Goal =
Repeat, word for word, the part of the listing that starts with the line containing "Click the hint text below Имя свойства field" and runs through the line containing "Click line number", including both of those lines. Give only those lines.

Data on locating visible targets
'''
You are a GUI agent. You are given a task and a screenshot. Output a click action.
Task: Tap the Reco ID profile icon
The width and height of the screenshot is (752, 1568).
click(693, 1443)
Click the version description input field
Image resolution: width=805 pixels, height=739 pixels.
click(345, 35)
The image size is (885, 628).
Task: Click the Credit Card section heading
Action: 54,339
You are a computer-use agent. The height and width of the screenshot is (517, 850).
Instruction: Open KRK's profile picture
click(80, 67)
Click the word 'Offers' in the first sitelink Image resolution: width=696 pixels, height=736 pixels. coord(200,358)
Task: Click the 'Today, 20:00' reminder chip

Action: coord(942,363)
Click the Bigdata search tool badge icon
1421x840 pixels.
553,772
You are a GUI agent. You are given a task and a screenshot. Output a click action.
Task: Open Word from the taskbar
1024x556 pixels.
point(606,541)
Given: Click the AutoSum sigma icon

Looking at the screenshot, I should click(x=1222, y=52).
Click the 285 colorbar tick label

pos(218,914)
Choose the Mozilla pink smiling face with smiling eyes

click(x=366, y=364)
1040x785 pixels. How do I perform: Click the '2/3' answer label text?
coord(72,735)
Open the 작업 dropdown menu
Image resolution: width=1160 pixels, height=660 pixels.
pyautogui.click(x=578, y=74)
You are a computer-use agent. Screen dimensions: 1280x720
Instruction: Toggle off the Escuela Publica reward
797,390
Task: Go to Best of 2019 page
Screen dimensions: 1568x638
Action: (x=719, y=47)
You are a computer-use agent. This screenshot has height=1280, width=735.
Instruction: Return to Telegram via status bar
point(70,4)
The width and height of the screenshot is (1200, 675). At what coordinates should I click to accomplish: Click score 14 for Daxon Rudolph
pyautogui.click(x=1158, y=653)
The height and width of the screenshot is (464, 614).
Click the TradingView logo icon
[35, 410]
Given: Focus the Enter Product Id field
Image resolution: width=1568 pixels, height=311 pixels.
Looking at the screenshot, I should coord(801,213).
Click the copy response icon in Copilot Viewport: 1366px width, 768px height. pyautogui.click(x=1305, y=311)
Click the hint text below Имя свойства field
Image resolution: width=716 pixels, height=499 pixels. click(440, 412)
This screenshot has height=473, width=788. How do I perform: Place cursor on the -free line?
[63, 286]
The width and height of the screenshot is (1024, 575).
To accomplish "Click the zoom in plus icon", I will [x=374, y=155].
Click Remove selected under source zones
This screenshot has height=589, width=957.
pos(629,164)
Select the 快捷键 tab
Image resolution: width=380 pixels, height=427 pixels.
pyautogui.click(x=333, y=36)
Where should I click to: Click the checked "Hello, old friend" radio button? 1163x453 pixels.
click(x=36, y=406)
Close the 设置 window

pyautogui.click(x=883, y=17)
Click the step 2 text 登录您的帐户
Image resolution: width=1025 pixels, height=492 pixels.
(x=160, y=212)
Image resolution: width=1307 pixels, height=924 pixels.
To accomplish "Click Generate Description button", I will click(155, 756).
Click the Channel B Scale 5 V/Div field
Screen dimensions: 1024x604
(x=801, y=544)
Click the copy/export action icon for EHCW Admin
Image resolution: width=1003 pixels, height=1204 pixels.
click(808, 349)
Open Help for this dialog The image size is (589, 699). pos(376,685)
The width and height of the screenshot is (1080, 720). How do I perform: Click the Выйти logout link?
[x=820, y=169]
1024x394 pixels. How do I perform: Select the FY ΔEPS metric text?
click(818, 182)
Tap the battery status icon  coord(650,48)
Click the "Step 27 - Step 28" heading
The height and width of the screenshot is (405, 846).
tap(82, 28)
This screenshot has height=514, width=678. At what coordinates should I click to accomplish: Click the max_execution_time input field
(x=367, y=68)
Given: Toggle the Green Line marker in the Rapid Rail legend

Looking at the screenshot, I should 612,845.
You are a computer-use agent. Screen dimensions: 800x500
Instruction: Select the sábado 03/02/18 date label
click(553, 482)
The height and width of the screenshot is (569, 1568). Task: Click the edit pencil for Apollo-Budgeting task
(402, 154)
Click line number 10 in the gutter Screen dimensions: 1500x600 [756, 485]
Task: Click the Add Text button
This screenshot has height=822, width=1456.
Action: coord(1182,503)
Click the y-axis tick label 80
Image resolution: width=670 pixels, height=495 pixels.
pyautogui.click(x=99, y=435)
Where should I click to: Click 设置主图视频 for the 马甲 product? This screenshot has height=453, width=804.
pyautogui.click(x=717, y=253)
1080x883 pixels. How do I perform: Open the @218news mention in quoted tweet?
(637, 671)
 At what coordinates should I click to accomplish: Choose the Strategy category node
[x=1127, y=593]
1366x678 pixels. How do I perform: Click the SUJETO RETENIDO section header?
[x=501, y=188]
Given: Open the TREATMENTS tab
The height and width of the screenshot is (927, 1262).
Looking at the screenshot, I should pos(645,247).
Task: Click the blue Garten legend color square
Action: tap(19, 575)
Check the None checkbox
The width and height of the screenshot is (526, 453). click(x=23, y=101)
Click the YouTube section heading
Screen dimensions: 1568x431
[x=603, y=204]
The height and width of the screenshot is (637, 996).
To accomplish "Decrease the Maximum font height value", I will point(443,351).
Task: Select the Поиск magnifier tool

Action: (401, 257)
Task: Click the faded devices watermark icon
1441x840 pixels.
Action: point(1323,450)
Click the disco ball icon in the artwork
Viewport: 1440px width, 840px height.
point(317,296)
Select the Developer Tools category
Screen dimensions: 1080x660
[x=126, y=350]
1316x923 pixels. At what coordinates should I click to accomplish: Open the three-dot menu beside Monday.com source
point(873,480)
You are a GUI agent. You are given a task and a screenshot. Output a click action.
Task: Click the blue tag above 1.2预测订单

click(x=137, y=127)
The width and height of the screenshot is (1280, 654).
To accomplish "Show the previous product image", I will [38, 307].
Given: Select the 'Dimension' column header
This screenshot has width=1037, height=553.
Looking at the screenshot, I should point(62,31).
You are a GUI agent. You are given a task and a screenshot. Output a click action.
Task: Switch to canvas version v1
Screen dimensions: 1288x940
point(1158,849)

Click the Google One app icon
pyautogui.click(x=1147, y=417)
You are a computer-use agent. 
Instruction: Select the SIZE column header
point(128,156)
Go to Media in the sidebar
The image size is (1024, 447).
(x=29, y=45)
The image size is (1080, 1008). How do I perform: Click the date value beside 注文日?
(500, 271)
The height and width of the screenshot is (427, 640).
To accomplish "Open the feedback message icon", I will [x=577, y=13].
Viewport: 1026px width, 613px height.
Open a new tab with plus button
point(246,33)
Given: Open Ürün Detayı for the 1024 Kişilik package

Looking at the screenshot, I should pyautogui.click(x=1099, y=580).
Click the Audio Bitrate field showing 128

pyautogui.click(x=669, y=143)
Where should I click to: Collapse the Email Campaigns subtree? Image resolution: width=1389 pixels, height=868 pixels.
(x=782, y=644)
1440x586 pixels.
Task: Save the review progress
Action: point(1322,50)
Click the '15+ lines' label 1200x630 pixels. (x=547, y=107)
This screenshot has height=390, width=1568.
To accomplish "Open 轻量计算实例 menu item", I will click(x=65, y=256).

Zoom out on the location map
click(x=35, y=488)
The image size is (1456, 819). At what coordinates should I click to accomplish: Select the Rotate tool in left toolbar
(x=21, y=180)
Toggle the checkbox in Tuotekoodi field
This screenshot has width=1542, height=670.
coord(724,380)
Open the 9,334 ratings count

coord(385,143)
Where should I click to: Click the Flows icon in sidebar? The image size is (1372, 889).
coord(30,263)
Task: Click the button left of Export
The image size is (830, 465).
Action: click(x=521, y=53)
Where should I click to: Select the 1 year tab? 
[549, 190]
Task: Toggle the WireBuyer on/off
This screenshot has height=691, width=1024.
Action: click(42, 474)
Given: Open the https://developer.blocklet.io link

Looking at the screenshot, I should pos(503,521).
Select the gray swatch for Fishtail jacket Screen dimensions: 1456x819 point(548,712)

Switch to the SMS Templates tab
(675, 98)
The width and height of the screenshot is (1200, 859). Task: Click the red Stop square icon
'''
Exercise result =
Click the hint text below Имя свойства field
Image resolution: width=716 pixels, height=499 pixels. click(440, 412)
This screenshot has height=473, width=788. How do I perform: Place cursor on the -free line?
[63, 286]
The width and height of the screenshot is (1024, 575).
To accomplish "Click the zoom in plus icon", I will [x=374, y=155].
Click Remove selected under source zones
This screenshot has height=589, width=957.
pos(629,164)
Select the 快捷键 tab
Image resolution: width=380 pixels, height=427 pixels.
pyautogui.click(x=333, y=36)
Where should I click to: Click the checked "Hello, old friend" radio button? 1163x453 pixels.
click(x=36, y=406)
Close the 设置 window

pyautogui.click(x=883, y=17)
Click the step 2 text 登录您的帐户
Image resolution: width=1025 pixels, height=492 pixels.
(x=160, y=212)
Image resolution: width=1307 pixels, height=924 pixels.
To accomplish "Click Generate Description button", I will click(155, 756).
Click the Channel B Scale 5 V/Div field
Screen dimensions: 1024x604
(x=801, y=544)
Click the copy/export action icon for EHCW Admin
Image resolution: width=1003 pixels, height=1204 pixels.
click(808, 349)
Open Help for this dialog The image size is (589, 699). pos(376,685)
The width and height of the screenshot is (1080, 720). How do I perform: Click the Выйти logout link?
[x=820, y=169]
1024x394 pixels. How do I perform: Select the FY ΔEPS metric text?
click(818, 182)
Tap the battery status icon  coord(650,48)
Click the "Step 27 - Step 28" heading
The height and width of the screenshot is (405, 846).
tap(82, 28)
This screenshot has height=514, width=678. At what coordinates should I click to accomplish: Click the max_execution_time input field
(x=367, y=68)
Given: Toggle the Green Line marker in the Rapid Rail legend

Looking at the screenshot, I should 612,845.
You are a computer-use agent. Screen dimensions: 800x500
Instruction: Select the sábado 03/02/18 date label
click(553, 482)
The height and width of the screenshot is (569, 1568). Task: Click the edit pencil for Apollo-Budgeting task
(402, 154)
Click line number 10 in the gutter Screen dimensions: 1500x600 [756, 485]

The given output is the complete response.